> Instruction
Put the data from the line with "The width and height of the screenshot is (1400, 787)." to the line with "tap(476, 87)" into a Markdown table with the columns Row and Line. Number each row and skip any blank lines.

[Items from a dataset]
┌──
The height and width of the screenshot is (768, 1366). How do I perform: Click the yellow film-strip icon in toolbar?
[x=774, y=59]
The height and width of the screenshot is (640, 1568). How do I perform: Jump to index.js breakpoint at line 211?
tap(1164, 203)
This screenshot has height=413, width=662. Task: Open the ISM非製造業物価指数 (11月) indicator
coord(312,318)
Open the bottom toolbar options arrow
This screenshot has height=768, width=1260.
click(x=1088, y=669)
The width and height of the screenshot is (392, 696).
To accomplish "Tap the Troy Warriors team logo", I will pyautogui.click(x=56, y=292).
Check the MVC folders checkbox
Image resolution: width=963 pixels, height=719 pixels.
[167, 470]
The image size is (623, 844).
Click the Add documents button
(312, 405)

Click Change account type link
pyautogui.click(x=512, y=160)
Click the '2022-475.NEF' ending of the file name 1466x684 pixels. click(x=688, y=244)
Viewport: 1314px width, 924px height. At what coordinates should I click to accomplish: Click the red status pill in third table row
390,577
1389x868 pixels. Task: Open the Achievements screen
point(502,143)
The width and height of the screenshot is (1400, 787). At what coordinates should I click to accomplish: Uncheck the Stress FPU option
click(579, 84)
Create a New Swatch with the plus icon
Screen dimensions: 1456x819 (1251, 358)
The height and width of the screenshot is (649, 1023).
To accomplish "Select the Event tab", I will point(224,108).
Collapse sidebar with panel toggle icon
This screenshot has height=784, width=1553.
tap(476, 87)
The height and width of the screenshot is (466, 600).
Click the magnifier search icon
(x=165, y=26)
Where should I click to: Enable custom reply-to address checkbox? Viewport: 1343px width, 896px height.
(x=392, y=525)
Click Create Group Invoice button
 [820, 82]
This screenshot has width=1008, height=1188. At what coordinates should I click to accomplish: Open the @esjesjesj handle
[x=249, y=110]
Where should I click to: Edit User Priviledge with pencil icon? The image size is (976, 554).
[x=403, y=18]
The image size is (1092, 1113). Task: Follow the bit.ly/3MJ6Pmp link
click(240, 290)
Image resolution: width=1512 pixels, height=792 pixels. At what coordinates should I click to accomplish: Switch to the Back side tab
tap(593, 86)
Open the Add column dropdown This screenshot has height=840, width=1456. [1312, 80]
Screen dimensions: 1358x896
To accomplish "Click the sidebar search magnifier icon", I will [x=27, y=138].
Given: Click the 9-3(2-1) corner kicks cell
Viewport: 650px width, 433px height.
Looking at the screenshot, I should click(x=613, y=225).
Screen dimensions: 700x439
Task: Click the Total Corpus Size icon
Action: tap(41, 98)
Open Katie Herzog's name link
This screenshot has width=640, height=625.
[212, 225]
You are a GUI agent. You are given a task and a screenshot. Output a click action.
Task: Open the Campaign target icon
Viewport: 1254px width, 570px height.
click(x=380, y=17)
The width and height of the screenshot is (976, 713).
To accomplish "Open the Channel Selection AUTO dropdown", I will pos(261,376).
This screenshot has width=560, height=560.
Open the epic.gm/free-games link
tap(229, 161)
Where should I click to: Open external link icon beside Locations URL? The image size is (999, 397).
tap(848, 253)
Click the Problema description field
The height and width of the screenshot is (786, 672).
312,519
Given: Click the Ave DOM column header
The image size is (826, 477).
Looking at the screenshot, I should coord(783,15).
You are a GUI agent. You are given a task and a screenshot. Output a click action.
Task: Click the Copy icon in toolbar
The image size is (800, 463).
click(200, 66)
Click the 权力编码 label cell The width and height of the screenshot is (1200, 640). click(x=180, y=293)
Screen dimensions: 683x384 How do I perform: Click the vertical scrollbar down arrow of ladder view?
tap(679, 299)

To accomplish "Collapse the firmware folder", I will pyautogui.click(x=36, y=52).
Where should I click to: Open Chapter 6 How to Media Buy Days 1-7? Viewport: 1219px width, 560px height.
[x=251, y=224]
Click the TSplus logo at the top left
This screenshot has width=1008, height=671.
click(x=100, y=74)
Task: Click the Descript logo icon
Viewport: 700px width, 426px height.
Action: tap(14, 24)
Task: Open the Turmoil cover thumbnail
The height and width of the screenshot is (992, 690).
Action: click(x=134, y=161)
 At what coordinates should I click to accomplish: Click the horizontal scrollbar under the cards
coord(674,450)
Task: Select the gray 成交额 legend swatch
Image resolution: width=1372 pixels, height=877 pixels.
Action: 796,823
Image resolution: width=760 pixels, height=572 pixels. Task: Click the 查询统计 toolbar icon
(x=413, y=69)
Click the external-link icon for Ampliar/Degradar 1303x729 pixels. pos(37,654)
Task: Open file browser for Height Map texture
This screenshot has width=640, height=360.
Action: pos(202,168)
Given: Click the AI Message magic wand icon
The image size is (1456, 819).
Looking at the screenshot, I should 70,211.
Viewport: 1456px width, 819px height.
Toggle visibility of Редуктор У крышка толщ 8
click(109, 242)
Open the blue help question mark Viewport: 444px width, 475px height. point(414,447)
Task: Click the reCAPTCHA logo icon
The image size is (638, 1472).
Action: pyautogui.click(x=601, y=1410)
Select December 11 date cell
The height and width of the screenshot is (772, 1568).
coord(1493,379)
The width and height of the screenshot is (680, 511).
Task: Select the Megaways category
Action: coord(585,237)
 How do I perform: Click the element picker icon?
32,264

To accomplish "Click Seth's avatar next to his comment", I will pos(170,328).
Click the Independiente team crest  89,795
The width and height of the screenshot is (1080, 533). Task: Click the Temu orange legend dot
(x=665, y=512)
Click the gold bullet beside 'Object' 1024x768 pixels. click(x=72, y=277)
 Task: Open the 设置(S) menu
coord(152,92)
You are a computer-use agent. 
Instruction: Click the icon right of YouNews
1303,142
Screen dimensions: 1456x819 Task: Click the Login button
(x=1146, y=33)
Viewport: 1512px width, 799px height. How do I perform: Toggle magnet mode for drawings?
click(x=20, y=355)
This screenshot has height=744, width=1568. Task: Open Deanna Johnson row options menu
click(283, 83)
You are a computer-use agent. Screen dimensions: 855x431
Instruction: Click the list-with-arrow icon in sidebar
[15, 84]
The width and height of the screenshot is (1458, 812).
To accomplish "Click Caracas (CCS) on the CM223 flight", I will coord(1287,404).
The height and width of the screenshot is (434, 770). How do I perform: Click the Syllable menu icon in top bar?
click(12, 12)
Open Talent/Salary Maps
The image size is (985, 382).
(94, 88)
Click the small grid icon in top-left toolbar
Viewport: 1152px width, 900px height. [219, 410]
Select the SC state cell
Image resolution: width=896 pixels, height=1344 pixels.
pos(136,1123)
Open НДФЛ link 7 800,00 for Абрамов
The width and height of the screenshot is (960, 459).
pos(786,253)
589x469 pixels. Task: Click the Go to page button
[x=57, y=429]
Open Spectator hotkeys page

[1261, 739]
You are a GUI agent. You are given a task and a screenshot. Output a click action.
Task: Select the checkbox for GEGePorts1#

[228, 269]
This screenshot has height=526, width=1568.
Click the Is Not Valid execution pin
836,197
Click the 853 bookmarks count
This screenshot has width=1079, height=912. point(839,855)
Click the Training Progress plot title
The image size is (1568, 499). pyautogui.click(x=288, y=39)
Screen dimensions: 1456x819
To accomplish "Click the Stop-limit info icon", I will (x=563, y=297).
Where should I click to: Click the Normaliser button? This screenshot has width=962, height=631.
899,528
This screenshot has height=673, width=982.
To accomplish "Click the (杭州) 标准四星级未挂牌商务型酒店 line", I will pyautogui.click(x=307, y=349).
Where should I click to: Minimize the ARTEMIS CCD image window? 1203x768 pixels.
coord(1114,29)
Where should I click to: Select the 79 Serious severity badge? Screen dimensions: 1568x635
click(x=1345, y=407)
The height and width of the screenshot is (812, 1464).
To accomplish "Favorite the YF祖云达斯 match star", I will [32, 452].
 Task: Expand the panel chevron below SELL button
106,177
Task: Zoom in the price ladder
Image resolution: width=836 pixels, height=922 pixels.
└──
> Result of this task
| Row | Line |
|---|---|
| 1 | The width and height of the screenshot is (1400, 787). At what coordinates should I click to accomplish: Uncheck the Stress FPU option |
| 2 | click(579, 84) |
| 3 | Create a New Swatch with the plus icon |
| 4 | Screen dimensions: 1456x819 (1251, 358) |
| 5 | The height and width of the screenshot is (649, 1023). |
| 6 | To accomplish "Select the Event tab", I will point(224,108). |
| 7 | Collapse sidebar with panel toggle icon |
| 8 | This screenshot has height=784, width=1553. |
| 9 | tap(476, 87) |